### Collected data entries

▬▬▬▬▬▬▬▬▬▬

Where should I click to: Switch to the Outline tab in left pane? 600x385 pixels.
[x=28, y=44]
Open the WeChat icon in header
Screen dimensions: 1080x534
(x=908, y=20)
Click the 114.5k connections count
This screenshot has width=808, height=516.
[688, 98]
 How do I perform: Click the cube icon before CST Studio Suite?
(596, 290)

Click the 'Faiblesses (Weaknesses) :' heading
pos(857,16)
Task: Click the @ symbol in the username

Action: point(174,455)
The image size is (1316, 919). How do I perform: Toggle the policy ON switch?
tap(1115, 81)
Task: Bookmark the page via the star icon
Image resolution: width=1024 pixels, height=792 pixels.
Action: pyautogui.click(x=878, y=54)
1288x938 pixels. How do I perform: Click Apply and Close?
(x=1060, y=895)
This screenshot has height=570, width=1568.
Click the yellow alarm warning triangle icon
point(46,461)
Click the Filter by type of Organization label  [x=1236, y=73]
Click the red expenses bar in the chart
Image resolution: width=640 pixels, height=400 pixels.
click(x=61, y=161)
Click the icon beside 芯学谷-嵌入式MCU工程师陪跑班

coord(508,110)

▬▬▬▬▬▬▬▬▬▬

Using the records above as the source, restate each line verbatim.

### Answer to the exercise
Where should I click to: Switch to the Outline tab in left pane? 600x385 pixels.
[x=28, y=44]
Open the WeChat icon in header
Screen dimensions: 1080x534
(x=908, y=20)
Click the 114.5k connections count
This screenshot has width=808, height=516.
[688, 98]
 How do I perform: Click the cube icon before CST Studio Suite?
(596, 290)

Click the 'Faiblesses (Weaknesses) :' heading
pos(857,16)
Task: Click the @ symbol in the username

Action: point(174,455)
The image size is (1316, 919). How do I perform: Toggle the policy ON switch?
tap(1115, 81)
Task: Bookmark the page via the star icon
Image resolution: width=1024 pixels, height=792 pixels.
Action: pyautogui.click(x=878, y=54)
1288x938 pixels. How do I perform: Click Apply and Close?
(x=1060, y=895)
This screenshot has height=570, width=1568.
Click the yellow alarm warning triangle icon
point(46,461)
Click the Filter by type of Organization label  [x=1236, y=73]
Click the red expenses bar in the chart
Image resolution: width=640 pixels, height=400 pixels.
click(x=61, y=161)
Click the icon beside 芯学谷-嵌入式MCU工程师陪跑班

coord(508,110)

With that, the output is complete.